The Duke Department of Pharmacology and Cancer Biology and the Graduate School are committed to providing reasonable accommodations for qualified individuals with disabilities in compliance with Section 504 of the Federal Rehabilitation Act of 1973, the Americans with Disabilities Act (ADA) of 1990 and the ADA Amendments Act of 2008, as well as applicable state regulations and federal and state privacy laws. We encourage applications from all sectors of society, including those whose life experiences may include the challenge of access due to a disability.
If you believe you may need and qualify for reasonable accommodations, please visit Duke’s Disability Management System (DMS) at http://www.access.duke.edu for detailed information and procedures. The knowledgeable staff at DMS serve Duke’s undergraduate, graduate and professional students, trainees, employees, and faculty, as well as the public, in support of Duke University and Duke University Health System efforts to ensure an accessible, hospitable working and learning environment for people with disabilities. Through DMS, Duke ensures consistent processes for requesting accommodations, evaluating needs, and determining appropriate response, and the DMS serves as a clearinghouse for disability-related information, procedures and services available at Duke, in Durham, and in North Carolina. For more information about DMS visit http://www.access.duke.edu.
In support of disabled trainees, the School of Medicine offers a Biomedical Graduate Fellowship for disabled trainees that provides a $5,000 stipend supplement. Trainees are deemed eligible by the Duke Student Disability Access Office for both accommodation and the fellowship.

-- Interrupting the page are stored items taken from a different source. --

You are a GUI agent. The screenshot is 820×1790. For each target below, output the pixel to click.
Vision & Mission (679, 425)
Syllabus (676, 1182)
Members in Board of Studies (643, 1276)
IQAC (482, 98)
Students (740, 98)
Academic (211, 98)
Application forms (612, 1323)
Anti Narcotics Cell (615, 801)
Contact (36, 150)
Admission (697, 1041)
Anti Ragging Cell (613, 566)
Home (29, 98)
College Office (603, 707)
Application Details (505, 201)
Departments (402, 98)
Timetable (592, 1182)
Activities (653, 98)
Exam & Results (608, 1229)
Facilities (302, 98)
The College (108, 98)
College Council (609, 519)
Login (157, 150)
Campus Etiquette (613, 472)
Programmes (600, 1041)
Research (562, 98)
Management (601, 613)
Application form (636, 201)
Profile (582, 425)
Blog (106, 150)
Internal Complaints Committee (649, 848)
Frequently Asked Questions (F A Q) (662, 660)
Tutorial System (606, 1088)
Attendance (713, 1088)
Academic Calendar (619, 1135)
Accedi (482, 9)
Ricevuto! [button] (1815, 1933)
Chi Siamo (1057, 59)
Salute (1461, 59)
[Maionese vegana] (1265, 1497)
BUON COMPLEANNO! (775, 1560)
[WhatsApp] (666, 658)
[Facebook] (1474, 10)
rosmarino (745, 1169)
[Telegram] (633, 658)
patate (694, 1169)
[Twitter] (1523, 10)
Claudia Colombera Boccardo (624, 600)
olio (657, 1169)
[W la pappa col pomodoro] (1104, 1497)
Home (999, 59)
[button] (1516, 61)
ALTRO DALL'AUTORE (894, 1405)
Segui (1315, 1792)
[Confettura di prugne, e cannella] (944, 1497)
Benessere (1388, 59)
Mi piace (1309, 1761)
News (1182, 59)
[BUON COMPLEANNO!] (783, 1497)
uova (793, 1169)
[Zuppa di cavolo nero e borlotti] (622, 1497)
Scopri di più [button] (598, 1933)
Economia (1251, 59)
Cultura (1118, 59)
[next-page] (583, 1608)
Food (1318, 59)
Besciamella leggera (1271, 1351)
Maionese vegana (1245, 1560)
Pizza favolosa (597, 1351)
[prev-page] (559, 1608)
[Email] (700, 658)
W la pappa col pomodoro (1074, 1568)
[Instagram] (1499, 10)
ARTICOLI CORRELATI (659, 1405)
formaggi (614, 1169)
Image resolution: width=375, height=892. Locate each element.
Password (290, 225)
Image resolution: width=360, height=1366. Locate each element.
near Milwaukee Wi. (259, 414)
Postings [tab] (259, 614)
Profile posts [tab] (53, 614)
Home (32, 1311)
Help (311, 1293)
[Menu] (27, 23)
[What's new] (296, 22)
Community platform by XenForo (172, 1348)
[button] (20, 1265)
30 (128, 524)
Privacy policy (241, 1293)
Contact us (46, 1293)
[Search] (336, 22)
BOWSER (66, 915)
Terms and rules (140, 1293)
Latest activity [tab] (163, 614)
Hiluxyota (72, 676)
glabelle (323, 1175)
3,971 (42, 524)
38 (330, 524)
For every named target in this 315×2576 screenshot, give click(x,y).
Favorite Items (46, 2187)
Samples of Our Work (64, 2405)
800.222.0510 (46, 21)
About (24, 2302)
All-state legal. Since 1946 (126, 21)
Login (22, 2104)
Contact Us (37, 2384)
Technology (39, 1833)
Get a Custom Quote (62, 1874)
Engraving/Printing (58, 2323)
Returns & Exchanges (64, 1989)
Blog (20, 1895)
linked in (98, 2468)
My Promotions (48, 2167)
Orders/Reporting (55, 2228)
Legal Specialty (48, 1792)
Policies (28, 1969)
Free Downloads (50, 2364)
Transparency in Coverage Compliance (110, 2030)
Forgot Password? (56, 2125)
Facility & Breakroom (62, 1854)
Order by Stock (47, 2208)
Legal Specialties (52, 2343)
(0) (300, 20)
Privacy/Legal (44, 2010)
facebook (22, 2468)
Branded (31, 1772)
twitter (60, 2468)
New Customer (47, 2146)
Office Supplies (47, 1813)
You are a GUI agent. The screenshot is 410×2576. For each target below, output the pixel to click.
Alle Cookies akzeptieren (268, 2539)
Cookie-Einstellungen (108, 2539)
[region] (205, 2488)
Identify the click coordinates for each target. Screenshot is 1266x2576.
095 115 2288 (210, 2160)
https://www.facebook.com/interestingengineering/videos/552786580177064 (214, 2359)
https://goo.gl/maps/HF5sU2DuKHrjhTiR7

The Office of Biomedical Graduate Diversity is partnering with Duke Counseling and Psychological Services to hold programmatic initiatives that support disabled students (for example, workshops on decreasing stress associated with imposter syndrome). The School of Medicine also plans to create focus groups with all currently enrolled disabled biomedical PhD trainees to ensure that the program and institution actively create an environment to promote their scientific success.
Financial support for both tuition and stipend is available on a competitive basis to all qualified applicants. The bulk of the support for the MCB Program derives from a Federal training grant and hence these funds are available only to US citizens and permanent residents.
Support derived from the Graduate School (generally sufficient to support 1-2 students per year) is available to both US residents and international students.
In addition, students frequently receive individual awards through independent funding agencies.